A problem exists even if no product or feature is named. It describes a gap between the current situation and the desired outcome from the user’s point of view. A solution is only one possible response to that gap. When teams confuse the two, they lock themselves into a single path and risk solving the wrong thing very well.

Translate solution-focused statements into neutral descriptions of what is difficult, slow, confusing, or risky for people. Remove references to tools, interfaces, or implementations. What remains should explain the struggle clearly enough that multiple solutions could reasonably address it.[2]

Pro Tip! If your statement becomes invalid when the feature changes, it was a solution, not a problem.

Clarifying vague prompts in case studies

In case studies, vague prompts define the starting point of the work. A prompt like “improve onboarding” or “increase engagement” is not incomplete by accident. It leaves space for PMs to show how they shape an unclear request into a workable problem.

Clarifying the prompt is a required step in a case study. Before comparing options or making trade-offs, PMs are expected to narrow the prompt into a concrete situation. This means choosing a specific group, moment, or difficulty that explains what is not working.

A vague prompt becomes usable when it is reframed as a problem that can be discussed consistently. For example, “improve onboarding” turns into a case problem when reframed as “new users abandon setup because the required steps are unclear.” The case now has a defined focus without implying a solution.

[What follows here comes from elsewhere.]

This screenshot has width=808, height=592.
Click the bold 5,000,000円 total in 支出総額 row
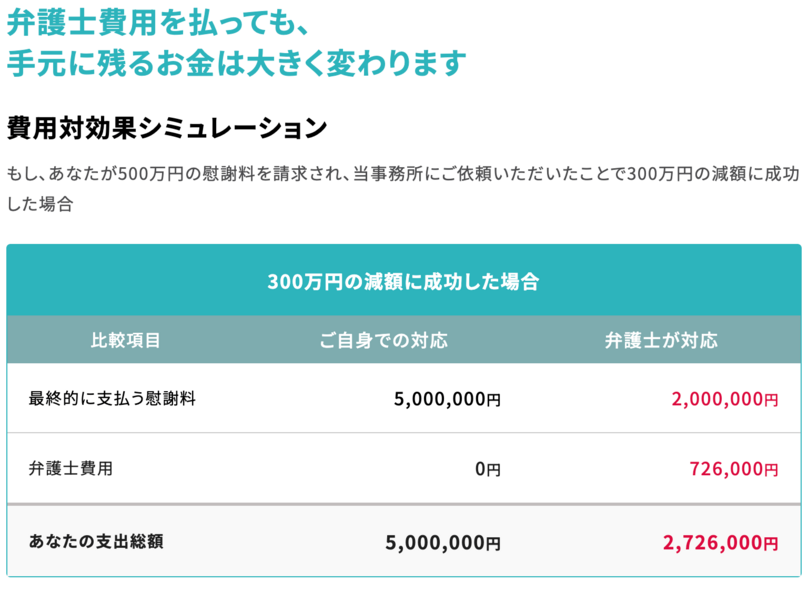[442, 543]
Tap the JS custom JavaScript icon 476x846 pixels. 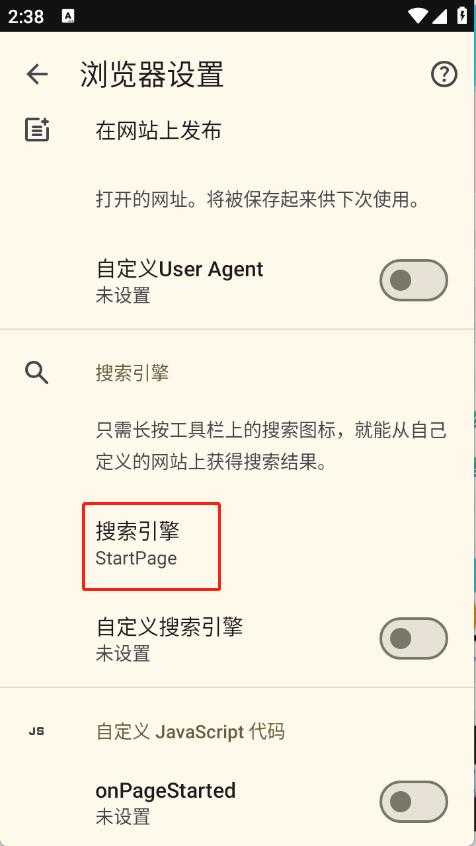click(37, 732)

In case studies, clarification is successful when the rest of the analysis can proceed without revisiting what the problem actually is. If the discussion keeps circling back to interpretation, the prompt has not been clarified enough.[3]

Pro Tip! If you cannot explain the problem in one stable sentence, the case is not ready for solutions.

Goals, constraints, and symptoms in case studies

In case studies, prompts often bundle different types of information into one short description. Goals describe what success should look like, such as growth, retention, or efficiency. Constraints describe the boundaries of the case, like limited time, budget, or technical scope. Symptoms are visible signals, such as churn, low adoption, or complaints. None of these explains the problem on its own. They only set the scene.

Problem framing in a case study means identifying what sits underneath these elements.

The problem sits underneath goals, constraints, and symptoms. It explains what is actually causing the visible issue within the limits of the case. If a goal like “increase retention” is treated as the problem, the case turns into chasing numbers. If a symptom like churn is treated as the problem, the analysis stops at what is visible instead of why it happens.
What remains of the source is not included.